▸ EXERCISE DETAILS
Without skipping anything, print all of the data exactly.

▸ Saved entries
Content starts

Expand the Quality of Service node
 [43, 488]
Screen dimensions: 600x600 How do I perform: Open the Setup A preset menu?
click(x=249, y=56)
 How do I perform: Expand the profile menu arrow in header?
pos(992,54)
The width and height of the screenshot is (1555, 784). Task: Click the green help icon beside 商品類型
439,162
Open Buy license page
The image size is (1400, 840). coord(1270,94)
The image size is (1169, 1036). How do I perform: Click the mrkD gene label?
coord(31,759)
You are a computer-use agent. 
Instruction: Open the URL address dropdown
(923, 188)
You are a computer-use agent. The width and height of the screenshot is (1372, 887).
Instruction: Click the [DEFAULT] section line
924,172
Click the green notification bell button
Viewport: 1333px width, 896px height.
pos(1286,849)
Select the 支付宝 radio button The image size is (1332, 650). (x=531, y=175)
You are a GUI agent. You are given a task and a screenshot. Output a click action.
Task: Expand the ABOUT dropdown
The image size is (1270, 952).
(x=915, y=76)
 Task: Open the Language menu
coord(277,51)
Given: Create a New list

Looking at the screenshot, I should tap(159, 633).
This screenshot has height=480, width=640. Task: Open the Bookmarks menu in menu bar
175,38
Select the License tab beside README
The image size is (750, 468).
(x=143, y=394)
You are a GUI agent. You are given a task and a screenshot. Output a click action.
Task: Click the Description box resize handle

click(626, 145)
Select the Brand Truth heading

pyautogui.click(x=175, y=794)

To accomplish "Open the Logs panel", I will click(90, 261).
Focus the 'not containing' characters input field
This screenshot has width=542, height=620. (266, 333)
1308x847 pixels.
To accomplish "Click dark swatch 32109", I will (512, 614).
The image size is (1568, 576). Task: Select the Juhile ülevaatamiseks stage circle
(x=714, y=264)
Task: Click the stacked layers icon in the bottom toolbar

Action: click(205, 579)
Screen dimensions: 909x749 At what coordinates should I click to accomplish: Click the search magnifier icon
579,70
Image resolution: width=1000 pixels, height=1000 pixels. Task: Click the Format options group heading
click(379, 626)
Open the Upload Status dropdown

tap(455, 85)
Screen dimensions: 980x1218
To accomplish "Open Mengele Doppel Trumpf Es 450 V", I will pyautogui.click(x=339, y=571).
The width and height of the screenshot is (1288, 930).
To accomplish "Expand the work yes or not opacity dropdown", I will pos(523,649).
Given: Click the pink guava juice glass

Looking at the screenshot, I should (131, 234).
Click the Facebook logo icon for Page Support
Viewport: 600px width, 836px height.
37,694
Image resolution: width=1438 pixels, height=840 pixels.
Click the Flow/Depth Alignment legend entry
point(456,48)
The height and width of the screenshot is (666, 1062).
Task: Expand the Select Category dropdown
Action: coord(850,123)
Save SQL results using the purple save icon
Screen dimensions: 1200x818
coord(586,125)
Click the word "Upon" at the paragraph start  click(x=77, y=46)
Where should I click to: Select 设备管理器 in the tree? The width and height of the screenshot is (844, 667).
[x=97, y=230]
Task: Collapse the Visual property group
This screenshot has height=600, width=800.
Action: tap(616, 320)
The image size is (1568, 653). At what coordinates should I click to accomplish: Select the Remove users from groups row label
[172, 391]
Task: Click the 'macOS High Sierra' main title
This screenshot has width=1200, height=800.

Content ends

▸ ANSWER BOX
Expand the Quality of Service node
 [43, 488]
Screen dimensions: 600x600 How do I perform: Open the Setup A preset menu?
click(x=249, y=56)
 How do I perform: Expand the profile menu arrow in header?
pos(992,54)
The width and height of the screenshot is (1555, 784). Task: Click the green help icon beside 商品類型
439,162
Open Buy license page
The image size is (1400, 840). coord(1270,94)
The image size is (1169, 1036). How do I perform: Click the mrkD gene label?
coord(31,759)
You are a computer-use agent. 
Instruction: Open the URL address dropdown
(923, 188)
You are a computer-use agent. The width and height of the screenshot is (1372, 887).
Instruction: Click the [DEFAULT] section line
924,172
Click the green notification bell button
Viewport: 1333px width, 896px height.
pos(1286,849)
Select the 支付宝 radio button The image size is (1332, 650). (x=531, y=175)
You are a GUI agent. You are given a task and a screenshot. Output a click action.
Task: Expand the ABOUT dropdown
The image size is (1270, 952).
(x=915, y=76)
 Task: Open the Language menu
coord(277,51)
Given: Create a New list

Looking at the screenshot, I should tap(159, 633).
This screenshot has height=480, width=640. Task: Open the Bookmarks menu in menu bar
175,38
Select the License tab beside README
The image size is (750, 468).
(x=143, y=394)
You are a GUI agent. You are given a task and a screenshot. Output a click action.
Task: Click the Description box resize handle

click(626, 145)
Select the Brand Truth heading

pyautogui.click(x=175, y=794)

To accomplish "Open the Logs panel", I will click(90, 261).
Focus the 'not containing' characters input field
This screenshot has width=542, height=620. (266, 333)
1308x847 pixels.
To accomplish "Click dark swatch 32109", I will (512, 614).
The image size is (1568, 576). Task: Select the Juhile ülevaatamiseks stage circle
(x=714, y=264)
Task: Click the stacked layers icon in the bottom toolbar

Action: click(205, 579)
Screen dimensions: 909x749 At what coordinates should I click to accomplish: Click the search magnifier icon
579,70
Image resolution: width=1000 pixels, height=1000 pixels. Task: Click the Format options group heading
click(379, 626)
Open the Upload Status dropdown

tap(455, 85)
Screen dimensions: 980x1218
To accomplish "Open Mengele Doppel Trumpf Es 450 V", I will pyautogui.click(x=339, y=571).
The width and height of the screenshot is (1288, 930).
To accomplish "Expand the work yes or not opacity dropdown", I will pos(523,649).
Given: Click the pink guava juice glass

Looking at the screenshot, I should (131, 234).
Click the Facebook logo icon for Page Support
Viewport: 600px width, 836px height.
37,694
Image resolution: width=1438 pixels, height=840 pixels.
Click the Flow/Depth Alignment legend entry
point(456,48)
The height and width of the screenshot is (666, 1062).
Task: Expand the Select Category dropdown
Action: coord(850,123)
Save SQL results using the purple save icon
Screen dimensions: 1200x818
coord(586,125)
Click the word "Upon" at the paragraph start  click(x=77, y=46)
Where should I click to: Select 设备管理器 in the tree? The width and height of the screenshot is (844, 667).
[x=97, y=230]
Task: Collapse the Visual property group
This screenshot has height=600, width=800.
Action: tap(616, 320)
The image size is (1568, 653). At what coordinates should I click to accomplish: Select the Remove users from groups row label
[172, 391]
Task: Click the 'macOS High Sierra' main title
This screenshot has width=1200, height=800.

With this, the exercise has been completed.